Court of Appeals Upholds Lower Court’s Decision to Deny Emergency Appropriation of Funds for Border Walls

by Brennan Bobbie

The 9th Circuit Court of Appeals handed down a ruling that upholds a lower court’s decision to deny the Trump administration the right to appropriate funds outside of Congressional approval. The appeal to reverse the lower court’s stay order was put forward by the Justice Department, on behalf of the Trump administration. That way, the latter can move forward in a supposed emergency need to reinforce the border walls located in Arizona, California, and New Mexico for security reasons.

The 3-judge panel of the Appeals Court though was not unanimous in arriving at the decision. Judge N. Randy Smith, an appointee of President George W. Bush, disagreed saying that a ruling in favor of the plaintiffs, the Southern Border Communities Coalition and the American Civil Liberties Union, is an approach that is contradictory to the basic fundamentals of judicial review. His opinion is that the majority of the panel members created a constitutional issue where none had existed. Mainly because the complainants who obtained the injunction, have no right to take part in what is actually a dispute between the U.S. president and Congress.

The dispute refers to Donald Trump’s insistence on spending as much as $8 billion for the construction and reinforcement of the U.S.-Mexico border walls, an amount that exceeded the $1.375 billion approved by Congress for border barriers. Congress denied his initial request for a $5.7 billion budget for wall-building this fiscal year, Trump’s insistence and disapproval of the national budget for the fiscal year led to a 5-week, partial shutdown of government offices and agencies.

Although Trump later relented by finally approving the national budget in order to lift the shutdown, he pursued the matter by calling a state of national emergency. In doing so, he gained the executive power to appropriate the budgets of other departments for the perceived emergency purpose of enhancing the security of the country via the border walls.

How the 9th District Court of Appeals Ruled

The two other members of the 3-judge panel, Judge Richard Clifton and Judge Michelle Friedland, wrote in a 75-page order that president Trump’s attempt to transfer Defense Department construction funds amounting to $2.5 billion in order to pursue and build the border wall project beyond what was appropriated by Congress, appeared as a clear violation of federal laww.

The Constitution delegates to Congress, the power to make decisions on how the government is to spend taxpayers’ money.
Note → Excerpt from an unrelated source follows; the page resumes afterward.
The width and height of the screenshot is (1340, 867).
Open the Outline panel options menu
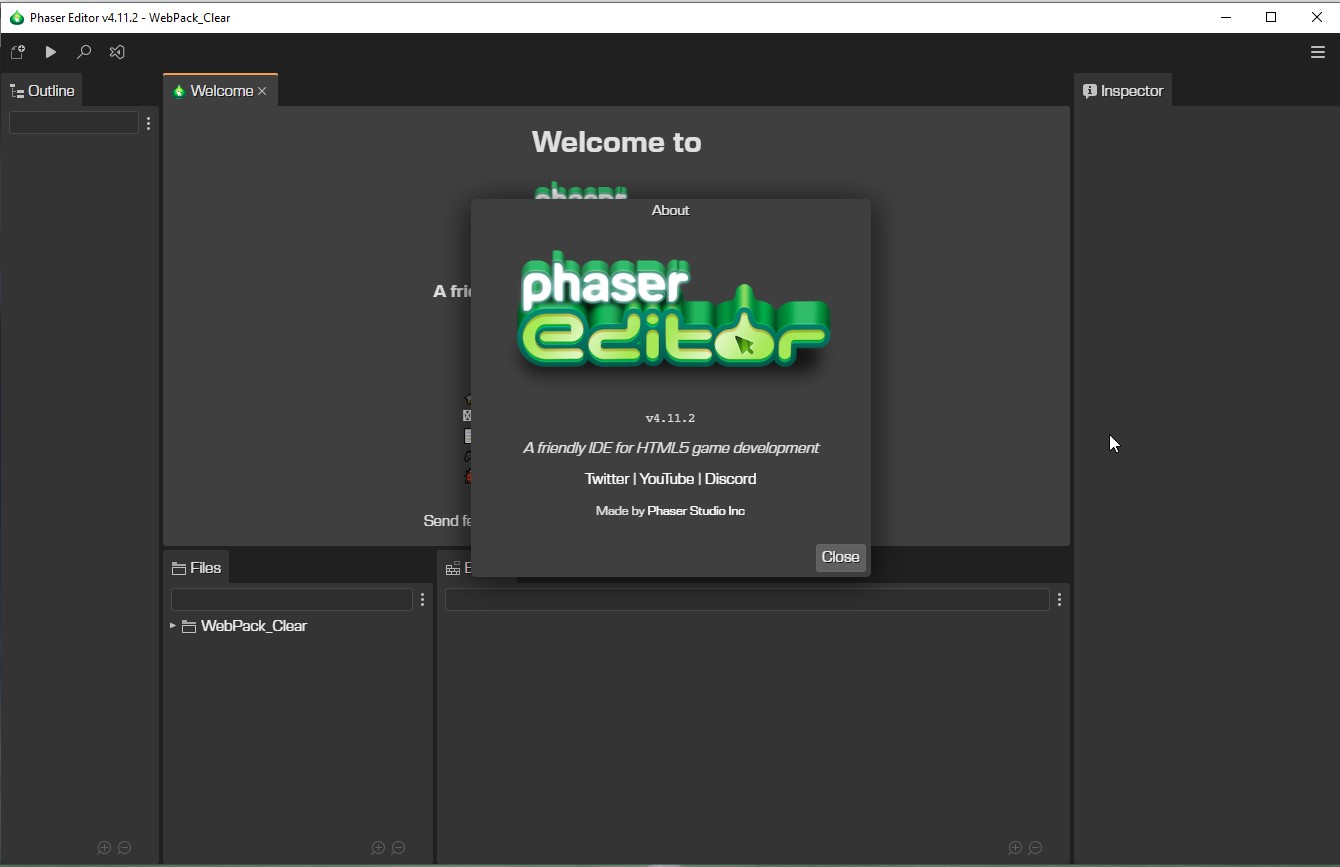148,123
More so where Congress added language that specifically states flexibility of budget does not include use for purposes previously denied by lawmakers. Judge Clifton and Friedland explained that

“Congress did not appropriate money to build the border walls Defendants (the Trump administration) seek to build here. Presumably, Congress decided such construction at this time was not in the public interest. It is not for us (the judicial branch) to reach a different conclusion.”

Moreover, Judges Clifton and Friedland cited the likelihood of the Trump administration’s violation of Appropriations Clause of the Constitution, which disallows drawing from the Treasury for purposes other that those appropriated by law.— the latter being the national budget that he initially refused to approve.